(Editor’s note: This is the third of a three-part series featuring art and antiques of the Eastern Shore. DeeDee Wood is the owner of Black Cat Curiosities, an online antiques research and sales venue.)

According to lore, whoever finds the Christmas pickle hidden in the tree would receive an extra present, and would have good fortune throughout the year. (Photo courtesy DeeDee Wood)

Christmas tree ornaments always bring back a bit of nostalgia and Christmas memories when they are brought out from storage each year.
Tree ornaments for this season have a long history, and some of the materials used and manufacturing processes are quite interesting, thus putting them into the category of unusual historic Christmas tree ornaments in the antique market.
Many of the early Christmas tree ornaments that are antiques today came from Germany.
“Dresdens” were three-dimensional cardboard creations, using damp cardboard to mold and press forms into shapes.
These shapes were later assembled, embossed, painted, and added onto to create the desired effect.
Popular themes were animals, Christmas themes, musical instruments and nature-themed ideas.
The name comes from the Dresen-Leipzig area in Germany in which they were manufactured, from a time period of around 1880 to World War II.
Cardboard degrades over time, so there aren’t many Dresdens left in the world. This makes them highly collectible.
Cotton batting Victorian ornaments are also highly collectible, and also have origins in Germany.
Cotton batting was taken and hand-molded around wired forms, spinning tight so they could be painted and decorated.
Popular themes included fruits and vegetables, cherubs and an early version of Santa Clause.
Early Victorian Christmas trees of the late 19th century would be adorned with hanging cotton fruits, such as delicately painted blushed pears, apples and grape clusters.
In later years of manufacturing in Europe, cotton was put on a lathe and molds were tightly spun into a variety of shapes.
It was thought that cotton creations were also more child-friendly, as children could touch and play with this ornament without causing harm.
These antique ornaments are very valuable, and original ones are hard to find.
Indented antique Christmas ornaments were decorations created in times when candles were used on Christmas trees instead of electric lights.

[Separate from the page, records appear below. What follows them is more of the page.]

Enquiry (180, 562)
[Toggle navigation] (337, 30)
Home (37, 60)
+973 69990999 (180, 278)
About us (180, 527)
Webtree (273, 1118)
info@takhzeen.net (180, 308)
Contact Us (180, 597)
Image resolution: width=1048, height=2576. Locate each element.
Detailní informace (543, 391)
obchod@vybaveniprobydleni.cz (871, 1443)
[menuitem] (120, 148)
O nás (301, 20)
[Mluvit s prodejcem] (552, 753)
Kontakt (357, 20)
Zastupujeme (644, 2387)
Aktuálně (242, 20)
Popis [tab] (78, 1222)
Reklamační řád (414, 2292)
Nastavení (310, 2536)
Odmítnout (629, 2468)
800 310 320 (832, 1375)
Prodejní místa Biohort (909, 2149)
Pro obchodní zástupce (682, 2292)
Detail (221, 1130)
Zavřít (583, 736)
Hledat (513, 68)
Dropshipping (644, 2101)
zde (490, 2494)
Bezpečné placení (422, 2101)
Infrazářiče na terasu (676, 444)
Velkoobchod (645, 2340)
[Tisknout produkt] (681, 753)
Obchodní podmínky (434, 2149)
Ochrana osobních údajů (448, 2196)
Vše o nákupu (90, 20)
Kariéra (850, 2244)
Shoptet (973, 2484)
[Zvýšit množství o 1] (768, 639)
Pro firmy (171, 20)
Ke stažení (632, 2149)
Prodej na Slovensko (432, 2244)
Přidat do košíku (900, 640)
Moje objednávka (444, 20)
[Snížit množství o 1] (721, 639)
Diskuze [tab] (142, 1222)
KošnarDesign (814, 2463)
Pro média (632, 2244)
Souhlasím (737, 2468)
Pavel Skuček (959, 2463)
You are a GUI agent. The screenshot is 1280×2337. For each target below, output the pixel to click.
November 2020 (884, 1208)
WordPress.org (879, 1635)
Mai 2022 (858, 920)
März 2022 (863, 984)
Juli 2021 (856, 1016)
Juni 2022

They had a faceted indention in the middle of the glass ornament, designed to reflect the light and refract and display sparkle and illumination on the tree.
The indention was usually one-sided, so the ornament had to be displayed with the faceted area facing the candles on the tree.
These were also mainly manufactured in Europe in the 1800s, and later they had a mid-century come back, as people longed for more nostalgic Christmas ideas.
Both versions still sell well today.
Unsilvered Christmas ornaments were matte ornaments made during war time rationing in the 1940s.
Metal, in any form, was needed for the tides of war, so manufacturers had to get creative.
They would create paint-like effects on the outside of glass bulbs, often causing a matte effect (there wasn’t enough metal available at the time to coat the inside, which was the traditional method), and the hangers had to be paper, not metal.
These unique ornaments are not sought for beauty, but, rather, for their time period in history.
They are sold for profitable returns in the antique market.
Last but not least in our journey through unusual antique Christmas tree ornaments would be the Christmas pickle.
An ornament, shaped like a pickle, is hidden somewhere on the tree.
The finder of the pickle on Christmas morning would receive an extra present from Santa, and would have good fortune throughout the year.
The origins of this story are unknown and undocumented.
Some say it is rooted in some truth from old folktale legends of the Victorian era, when pickles were placed in barrels and cured. Some point to a Civil War legend involving an officer being given a pickle to prevent starvation in a prison camp, and others saying the pickle is a European custom of good luck, as it is the symbol of a preservation of food, and not going without stored pantries.
Whatever the origin, it certainly is an interesting tradition that began in the late 18th century and continues to this day.
Christmas trees constantly evolve, have additions, subtractions and remakes each year.
Many people do not stop to think or consider the contents and processes used to create antique ornaments.
The unique creations of a by-gone era and the nostalgia and excitement created by these unusual antiques fuels interest, historical research and appreciation of an important, explorative era in manufacturing.